TEXT UNDER STUDY:
= Beginning of Section =

ON THE ROCKY SLOPE below Baring Mountain’s peak, just before noon, Bishop and Cooper found a pocket of cell service. It was about 30 minutes after they first saw flames. Cooper called his partner, Ed, on his cellphone and then used his emergency palm-sized satellite phone to send an SOS notification with their coordinates to an emergency response coordination center. He also called 911. “We have fire all around us and we can’t get out,” Cooper told a dispatcher. The operator said they’d inform search and rescue crews, who’d call back. The men took a selfie while they waited. In the photograph, their noses and mouths are covered by long-sleeved T-shirts, dampened with water from their packs, to block the smoke funneling up the gully they were crouched in. Cooper raises his hand in a wave; Bishop stares straight into the camera. Bishop texted the image to Sonia, then powered down his phone to save the battery.

Within half an hour, a dirty orange glow obscured everything around them. When Cooper’s cellphone finally rang, a sheriff’s deputy asked if the men could get to water, but they could not. Seattle Mountain Rescue volunteers, part of King County Search and Rescue, arrived in the area before realizing it wasn’t safe to go after the hikers. And the next call brought worse, but unsurprising, news: No helicopter could reach them. They were on their own, surrounded by fire. 

 

Left, smoke from the Bolt Creek Fire fills a rocky gully on Baring Mountain. Steve Cooper, left, and Matt Bishop text a selfie to Bishop’s wife while waiting to hear if search and rescue teams can reach them.
Left, smoke from the Bolt Creek Fire fills a rocky gully on Baring Mountain. Steve Cooper, left, and Matt Bishop text a selfie to Bishop’s wife while waiting to hear if search and rescue teams can reach them.

Bishop and Cooper weighed their options. Would they die if they stayed where they were and waited for the fire to pass? With no trail to follow, would they die if they left? They pored over maps on a GPS app on Bishop’s phone, searching for an escape route. They debated running through still-smoldering terrain, but decided against it. Then they spotted something: a route that might get them down the mountain, around steep cliffs and drop-offs. Bishop and Cooper would try to rescue themselves.

= End of Section =

PROVIDED INFORMATION:

= Beginning of Section =

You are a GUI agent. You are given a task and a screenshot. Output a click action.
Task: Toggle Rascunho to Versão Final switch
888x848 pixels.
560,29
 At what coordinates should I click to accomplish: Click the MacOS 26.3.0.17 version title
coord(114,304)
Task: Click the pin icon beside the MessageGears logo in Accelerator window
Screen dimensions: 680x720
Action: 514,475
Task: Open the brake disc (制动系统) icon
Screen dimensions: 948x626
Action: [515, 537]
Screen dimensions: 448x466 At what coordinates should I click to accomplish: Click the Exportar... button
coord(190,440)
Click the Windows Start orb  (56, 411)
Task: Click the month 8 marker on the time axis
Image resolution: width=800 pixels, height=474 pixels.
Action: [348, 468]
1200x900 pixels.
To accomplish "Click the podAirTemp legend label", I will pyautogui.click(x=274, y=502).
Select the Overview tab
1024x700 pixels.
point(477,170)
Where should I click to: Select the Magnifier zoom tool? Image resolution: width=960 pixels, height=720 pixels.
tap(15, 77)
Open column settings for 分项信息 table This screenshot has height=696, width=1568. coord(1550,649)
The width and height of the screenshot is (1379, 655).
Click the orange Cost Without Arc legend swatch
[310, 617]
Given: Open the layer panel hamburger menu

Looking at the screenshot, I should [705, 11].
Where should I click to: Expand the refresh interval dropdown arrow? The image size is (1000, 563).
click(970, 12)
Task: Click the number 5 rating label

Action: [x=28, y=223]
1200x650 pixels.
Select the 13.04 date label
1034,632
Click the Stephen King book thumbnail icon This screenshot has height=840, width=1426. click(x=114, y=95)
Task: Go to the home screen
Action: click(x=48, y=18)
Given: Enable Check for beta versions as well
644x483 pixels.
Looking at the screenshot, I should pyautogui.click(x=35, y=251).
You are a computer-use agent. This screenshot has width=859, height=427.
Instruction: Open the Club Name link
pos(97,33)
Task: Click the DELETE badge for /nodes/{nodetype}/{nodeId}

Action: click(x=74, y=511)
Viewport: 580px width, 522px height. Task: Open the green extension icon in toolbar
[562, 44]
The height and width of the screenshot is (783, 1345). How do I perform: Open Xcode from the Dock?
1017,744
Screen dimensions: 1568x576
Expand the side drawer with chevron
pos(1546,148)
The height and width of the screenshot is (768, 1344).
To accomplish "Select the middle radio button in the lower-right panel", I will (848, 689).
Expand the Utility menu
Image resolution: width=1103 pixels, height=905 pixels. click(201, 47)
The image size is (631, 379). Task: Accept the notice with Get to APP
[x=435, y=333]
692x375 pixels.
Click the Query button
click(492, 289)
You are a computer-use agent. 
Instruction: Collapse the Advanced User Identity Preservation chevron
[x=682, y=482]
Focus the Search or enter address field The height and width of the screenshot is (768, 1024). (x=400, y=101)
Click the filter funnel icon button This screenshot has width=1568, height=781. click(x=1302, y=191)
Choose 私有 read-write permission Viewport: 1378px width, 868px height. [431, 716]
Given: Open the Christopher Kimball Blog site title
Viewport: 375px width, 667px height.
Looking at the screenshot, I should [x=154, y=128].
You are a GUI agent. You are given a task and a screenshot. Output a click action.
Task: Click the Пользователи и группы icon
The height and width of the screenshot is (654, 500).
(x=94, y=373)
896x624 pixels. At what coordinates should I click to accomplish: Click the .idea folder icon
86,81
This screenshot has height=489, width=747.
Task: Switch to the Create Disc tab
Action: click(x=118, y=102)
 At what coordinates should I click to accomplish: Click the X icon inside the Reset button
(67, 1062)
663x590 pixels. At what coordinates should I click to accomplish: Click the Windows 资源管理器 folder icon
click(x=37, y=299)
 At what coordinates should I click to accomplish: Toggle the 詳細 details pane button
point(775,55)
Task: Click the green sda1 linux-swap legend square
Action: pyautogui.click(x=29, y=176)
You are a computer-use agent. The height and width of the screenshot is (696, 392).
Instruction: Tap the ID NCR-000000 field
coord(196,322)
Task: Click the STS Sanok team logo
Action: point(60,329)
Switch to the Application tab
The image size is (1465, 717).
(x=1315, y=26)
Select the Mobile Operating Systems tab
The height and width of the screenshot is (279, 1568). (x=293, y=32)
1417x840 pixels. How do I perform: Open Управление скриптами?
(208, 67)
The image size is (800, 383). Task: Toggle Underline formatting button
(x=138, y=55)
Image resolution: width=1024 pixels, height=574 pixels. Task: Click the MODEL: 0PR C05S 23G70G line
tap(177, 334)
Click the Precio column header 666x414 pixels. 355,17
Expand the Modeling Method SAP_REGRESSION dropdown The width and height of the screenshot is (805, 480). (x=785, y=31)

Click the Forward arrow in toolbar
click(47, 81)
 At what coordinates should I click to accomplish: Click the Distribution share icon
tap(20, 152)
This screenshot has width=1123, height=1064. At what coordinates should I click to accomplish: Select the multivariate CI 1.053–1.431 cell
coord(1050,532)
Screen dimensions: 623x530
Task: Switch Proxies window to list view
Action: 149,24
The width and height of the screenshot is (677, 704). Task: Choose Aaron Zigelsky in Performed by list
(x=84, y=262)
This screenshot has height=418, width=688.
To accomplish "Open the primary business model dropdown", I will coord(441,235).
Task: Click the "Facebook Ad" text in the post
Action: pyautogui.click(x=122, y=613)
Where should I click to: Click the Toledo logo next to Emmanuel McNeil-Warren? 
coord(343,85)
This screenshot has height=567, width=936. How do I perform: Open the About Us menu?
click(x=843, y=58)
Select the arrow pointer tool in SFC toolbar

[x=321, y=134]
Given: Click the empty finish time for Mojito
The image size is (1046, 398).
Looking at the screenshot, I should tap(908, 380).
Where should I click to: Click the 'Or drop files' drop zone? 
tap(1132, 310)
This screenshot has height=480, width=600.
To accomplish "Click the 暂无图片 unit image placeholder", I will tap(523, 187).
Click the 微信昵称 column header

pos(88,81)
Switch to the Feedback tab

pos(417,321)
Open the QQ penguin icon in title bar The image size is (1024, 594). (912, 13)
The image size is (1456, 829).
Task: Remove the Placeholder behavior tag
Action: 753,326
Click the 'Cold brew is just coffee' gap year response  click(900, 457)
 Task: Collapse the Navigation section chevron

= End of Section =

TASKS FOR THIS EXERCISE:
**a.** List every person named by name in the account of the two hikers trapped by the fire on Baring Mountain, with how the account identifies each one.
**b.** Rewrite the paragraph of the Baring Mountain fire account that begins "Within half an hour" as a short bulleted list that keeps its main facts.
**c.** Continue the account of Bishop and Cooper trapped by the fire on Baring Mountain, picking up after its final sentence.

TASK RESPONSES:
**a.**
- Matt Bishop, one of the two hikers
- Steve Cooper, the other hiker
- Ed, Cooper's partner, whom Cooper called on his cellphone
- Sonia, Bishop's wife, to whom Bishop texted the selfie

**b.**
- Within half an hour, a dirty orange glow hid everything around the men.
- A sheriff's deputy called Cooper's cellphone and asked if they could reach water. They could not.
- Seattle Mountain Rescue volunteers, part of King County Search and Rescue, reached the area but found it unsafe to go after the hikers.
- The next call brought word that no helicopter could reach them.
- The men were on their own, surrounded by fire.

**c.**
IN SNOHOMISH, SONIA DROVE HOME from church, crying. At home, she huddled with friends, her teenage son, Kaleb, and their chocolate Lab, Koda. Kaleb’s birthday party was that afternoon; he’d turn 15 the next day. Mason, their older son, would graduate from U.S. Army Basic Combat Training next month. Sonia wondered if her husband would live to see these milestones. She clung to the only information she had: a dot representing Bishop and Cooper’s location, transmitted by the satellite phone they carried, information that Ed shared with her. The circle moved sporadically on the digital map, indicating the hikers could still be alive.  

But their chances of survival looked slim. “It was a pretty bad feeling to know that I had exhausted every tool in my limited toolbox,” Peter Teske, the on-call Snohomish County Search and Rescue coordinator, said about that day. “I was already planning on us having to go collect their bodies after they perished and the fire had moved on.” 

That morning, the gravel road to the trailhead was open, a few other cars in the lot. The skies were only tinged with smoke, which can travel hundreds, even thousands, of miles from a blaze. Looming mountains blocked the burgeoning Bolt Creek Fire from the hikers’ sight. “I wouldn’t say it was their fault,” Phillips, the joint incident commander, said. “They were in the wrong place at the wrong time.” Would-be rescuers agreed. “I don’t fault those guys at all,” Teske said. “There was zero indication that there was a new fire.” 

And the men had done a lot of things right. They’re the kind of hikers who bring extra trekking poles to give to strangers with sprained ankles. They knew how to read maps, were fit enough for off-trail travel, and carried that emergency satellite phone. Bishop, who volunteered on a search and rescue team as a young adult, and Cooper, a retired member of the Navy, were poised under pressure. They kept calm. 

“It was a pretty bad feeling to know that I had exhausted every tool in my limited toolbox.” 

There wasn’t much more they could have done, Snohomish County Search and Rescue members said. And, given the changing climate and increasingly severe wildfires, Search and Rescue wasn’t sure what else their own crew could have done, either. “I’m trying to think of a way that we could better prepare for that eventuality, and I cannot,” Sgt. Greg Sanders said. Search and rescue units won’t risk the lives of their members, many of whom are volunteers, to pluck people from a wall of flames. “We will never, ever, ever — you can underscore that ever — knowingly send them into harm’s way,” Teske said. 

So what does hiking in the age of fast-moving, unpredictable fires look like? Another hiker in the area that day has ideas. “Just as we add avalanche danger to trip planning during the winter, we must add wildfire danger planning during the dry months,” Alison Dempsey-Hall said. She’d noticed a lone car in the trailhead parking lot as her group fled — Bishop’s Jeep. In the future, she plans to check the National Weather Service for red flag warnings, issued when high temperatures, high winds and low humidity mean that wildfires can start easily and spread quickly. “If you’re to be really cautious, you’d probably see that red flag warning and say, ‘Hmm, I’m going to choose another route,’” she said.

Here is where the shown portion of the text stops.